Sincretismo religioso

Capa de 'Navio Pirata' Foto: Divulgação/Pepe Schettino
Capa de 'Navio Pirata' Foto: Divulgação/Pepe Schettino

Outro norte temático que guia a excursão sonora está no sincretismo religioso, por elementos de fé e da reza. Ela surge, claro, em “Reza forte”, com seu refrão de “folha de arruda, pé de coelho e sal grosso” (elementos de origem vegetal, animal e mineral, explica Passapusso). E também em “Raminho”, faixa que parte de uma prece de Dona Ritinha, rezadeira do sertão da Paraíba, retirada do documentário “O ramo”, de Breno César, para servir como uma travessia tranquila para mares mais agitados que o “Navio Pirata” vem explorar.

— Trazemos elementos da reza do índio, a ancestralidade africana... Nossa religião é a música, quem prega pra gente são os discos que ouvimos e que e nos impactam — diz Passapusso.

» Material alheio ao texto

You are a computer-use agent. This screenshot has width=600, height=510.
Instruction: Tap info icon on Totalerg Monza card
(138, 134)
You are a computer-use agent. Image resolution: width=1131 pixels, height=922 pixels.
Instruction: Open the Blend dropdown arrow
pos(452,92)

Ainda em 2021, ele  lançará seu segundo disco fora da banda, numa parceria com seus ídolos Antônio Carlos e Jocáfi. No BaianaSystem, ele mantém os mesmo elementos já conhecidos pelos fãs, mas o isolamento trouxe a eletrônica mais para frente.

— A gente usa as mesmas ferramentas, a palavra, a guitarra baiana. Mas gravar à distância, sozinhos em casa, nos provocou e nos levou a um disco mais eletrônico. Não tínhamos mais uma orquestra com a gente, como em “O futuro não demora”, só as máquinas e os discos de vinil — explica.

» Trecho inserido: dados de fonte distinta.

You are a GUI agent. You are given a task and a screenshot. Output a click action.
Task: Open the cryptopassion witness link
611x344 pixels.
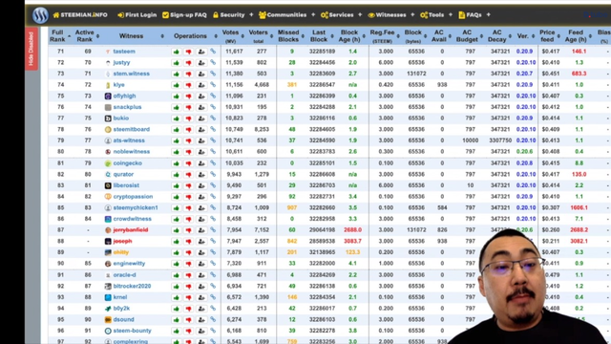[x=133, y=197]
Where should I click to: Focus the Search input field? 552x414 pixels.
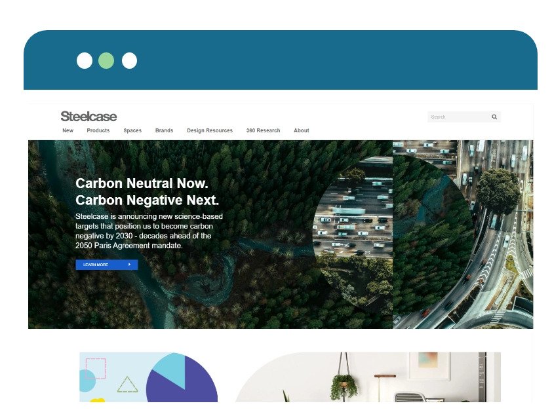click(x=459, y=117)
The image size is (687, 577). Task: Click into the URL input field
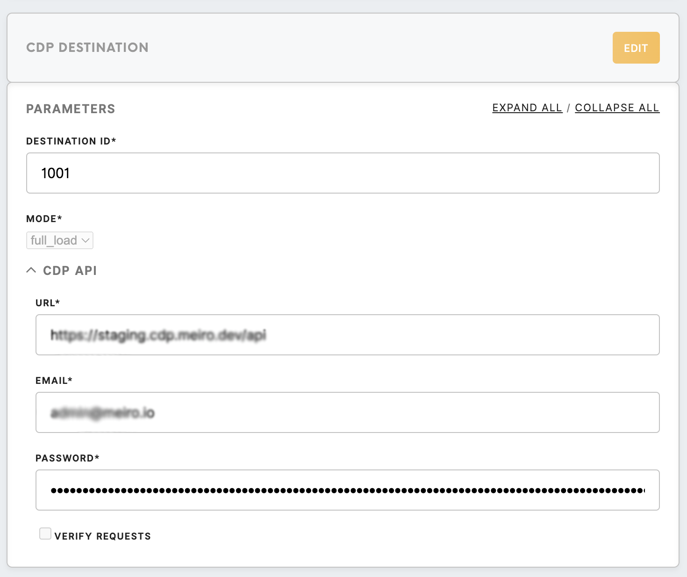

Um dos poucos grupos de relevância nacional a não fazer lives, o BaianaSystem espera a vacina para poder testar o caminho inverso do que está acostumado a traçar: levar um disco de estúdio para o palco.

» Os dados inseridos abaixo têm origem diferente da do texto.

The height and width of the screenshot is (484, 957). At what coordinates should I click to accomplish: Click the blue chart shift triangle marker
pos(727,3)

— Até pelo nosso perfil de show, temos outro entendimento da coisa da live. Se fôssemos fazer, teríamos que testar cem pessoas, botar todas elas numa casa de show, fechar e filmar. Enquanto isso, trabalhamos em tempo real nos próximos atos do disco, sentindo e entendendo nosso tempo — reflete Passapusso.